Slow and steady feature analysis: higher order temporal coherence in video

This paper proposes a novel regularizer for semi-unsupervised image embedding. Originally, slow feature analysis (SFA) suggests that feature representation for temporally close frames exhibit small difference. Thus, the distance Dist1 (Feature Vecture 2- Feature Vecture 1) should be small. SFA forces slow feature representation change between nearby frames. To avoid the trivial solution, Fect Vect 1 = Feat Vec 2 = 0, a contrastive loss function is proposed. SFA lacks future predictability; meaning Dist 1 and Dist 2 are expect to be small, yet, no relationship couples Dist 1 and Dist 2.

The steady slow feature analysis (SSFA), proposed in this paper, impose such predictability constraint. So, on top of Dist 1 and Dist 2 being small, Dist 1 approximates Dist 2 and vice versa. Such regularizer imposes 2nd order temporal coherency.

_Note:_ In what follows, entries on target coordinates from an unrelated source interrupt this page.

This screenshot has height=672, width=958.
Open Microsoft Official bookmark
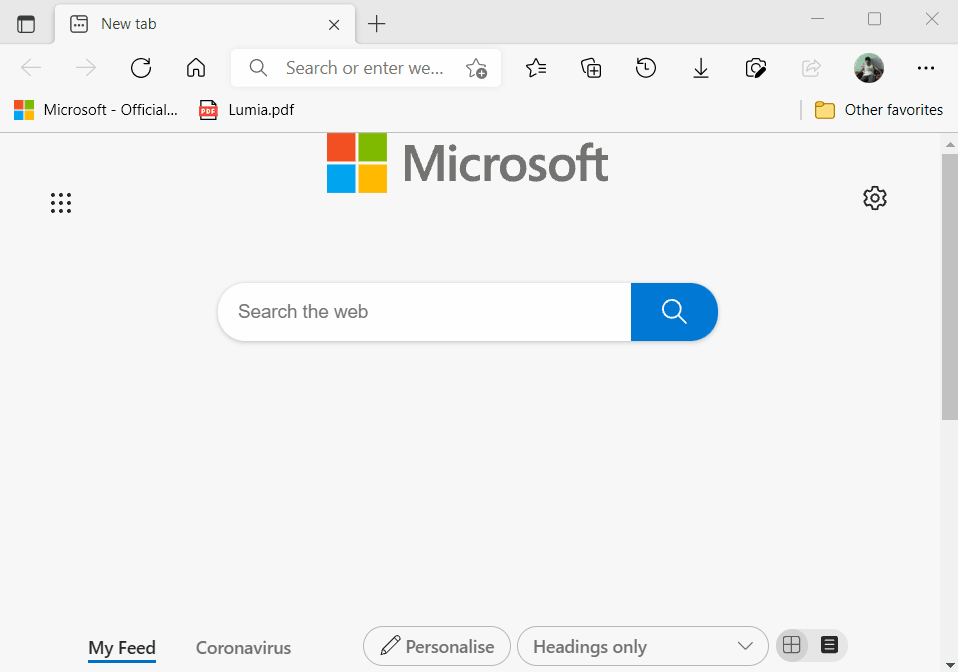click(95, 110)
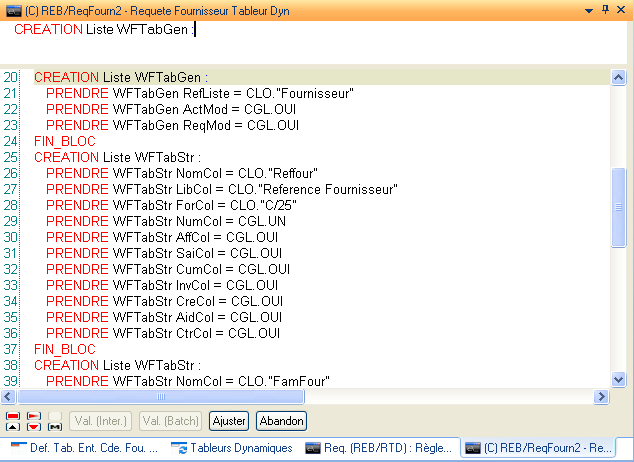The width and height of the screenshot is (634, 462).
Task: Click the vertical scrollbar down arrow
Action: coord(619,378)
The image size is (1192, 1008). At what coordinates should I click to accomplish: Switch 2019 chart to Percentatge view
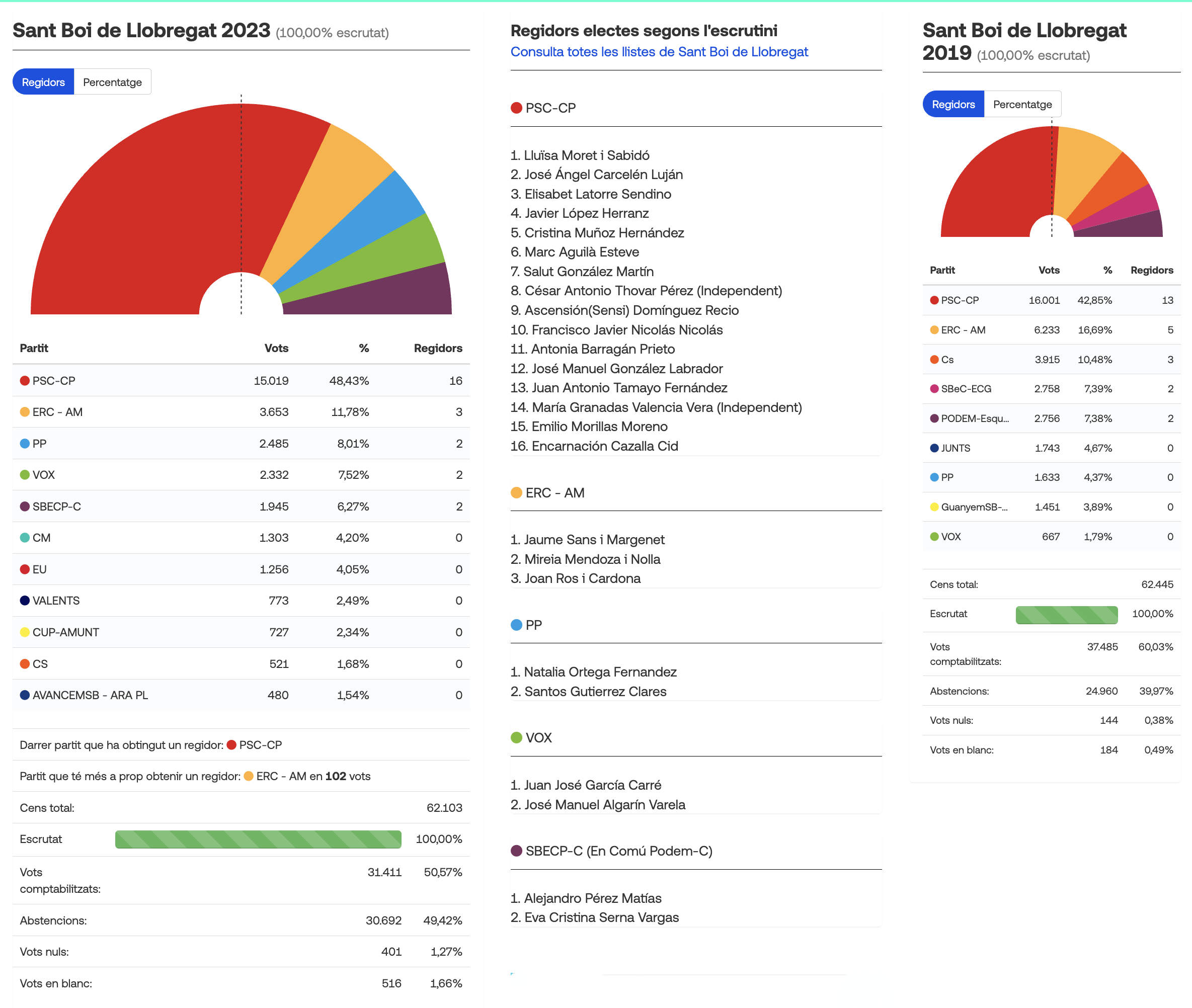(x=1022, y=104)
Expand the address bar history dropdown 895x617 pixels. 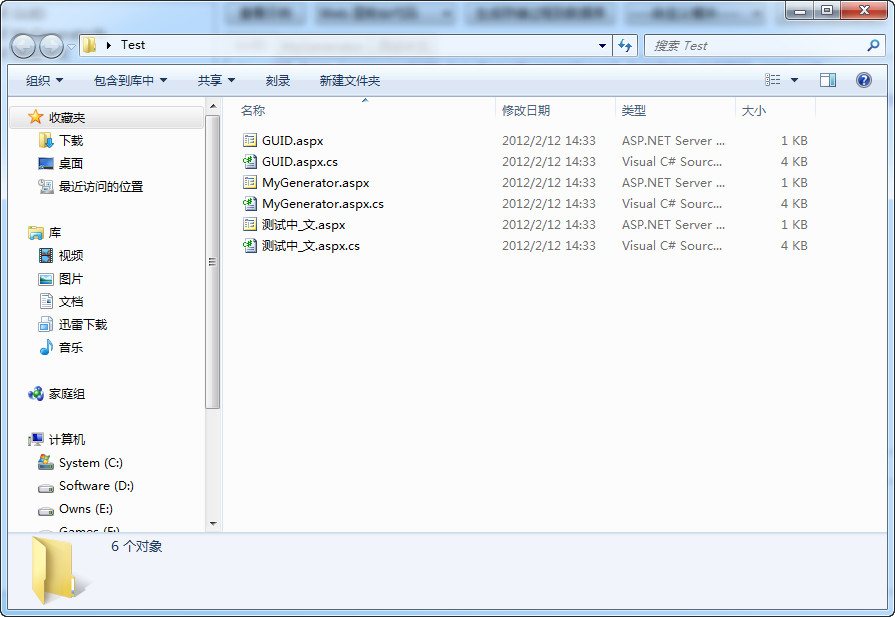pyautogui.click(x=602, y=46)
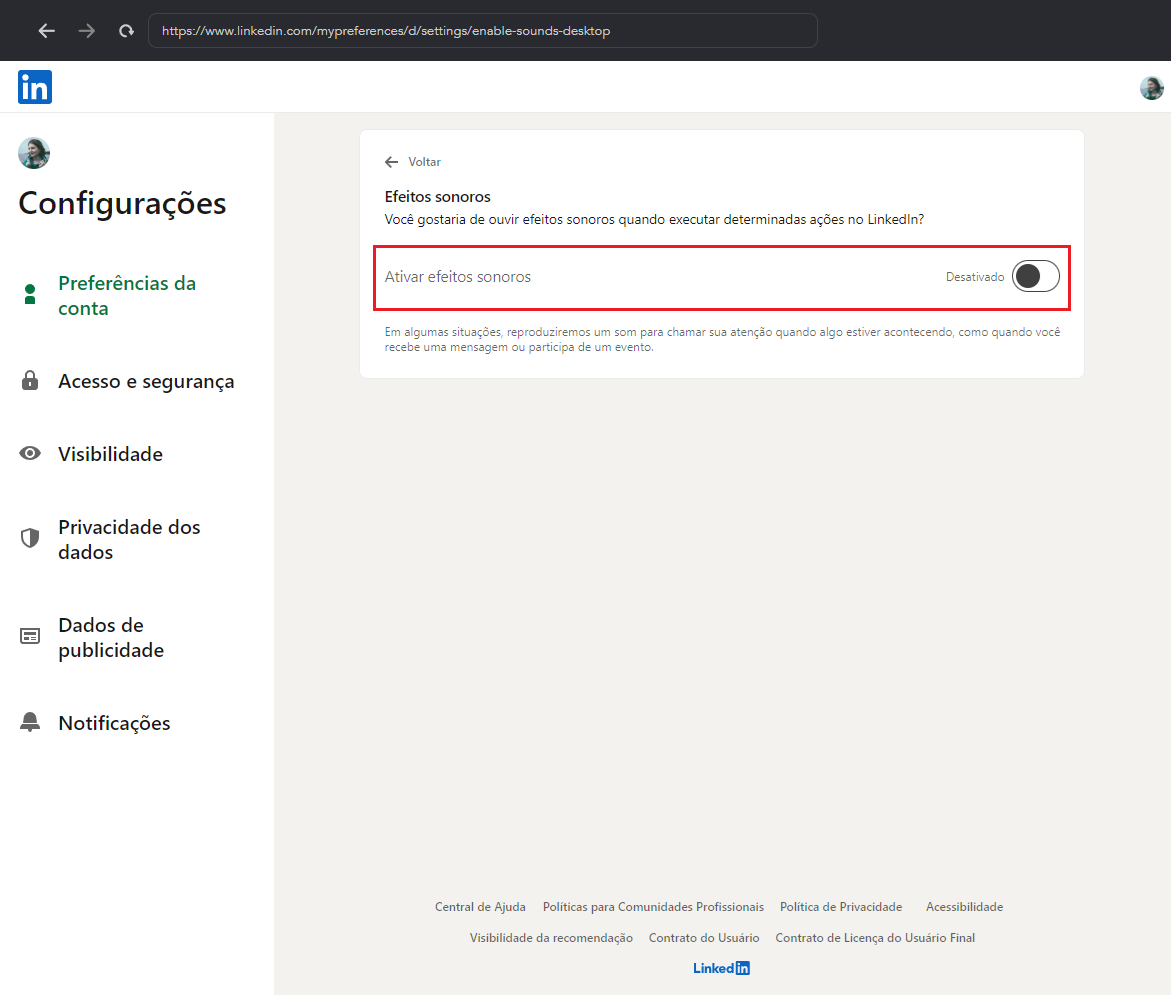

The novel regularizer is evaluated through recognition and sequence completion tasks. In sequence completion, given two frames, their corresponding feature vectors FV1, FV2 are computed.The third frame is predicted from a large pool of candidate images. Since FV2 - FV1 (Dist 1) = FV3 -FV2 (Dist 2), the third frame is the frame with FV3 = 2 * FV2- FV1.

Given two query frames, A pool of candidate frames are sorted, according to SSFA constraint, and the top three candidate frames are returned.

In recognition experiments, multiple loss functions are used to train a CNN network. The following losses are evaluated: L1 is pure supervised loss (SUP), L2 is SUP + SFA without contrastive, L3 for SUP + SFA with contrastive and finally L4 for SUP + SFA + SSFA constraints. L4, using SSFA constraint, outperforms the other loss functions.

I write reviews on computer vision papers. Writing tips are welcomed.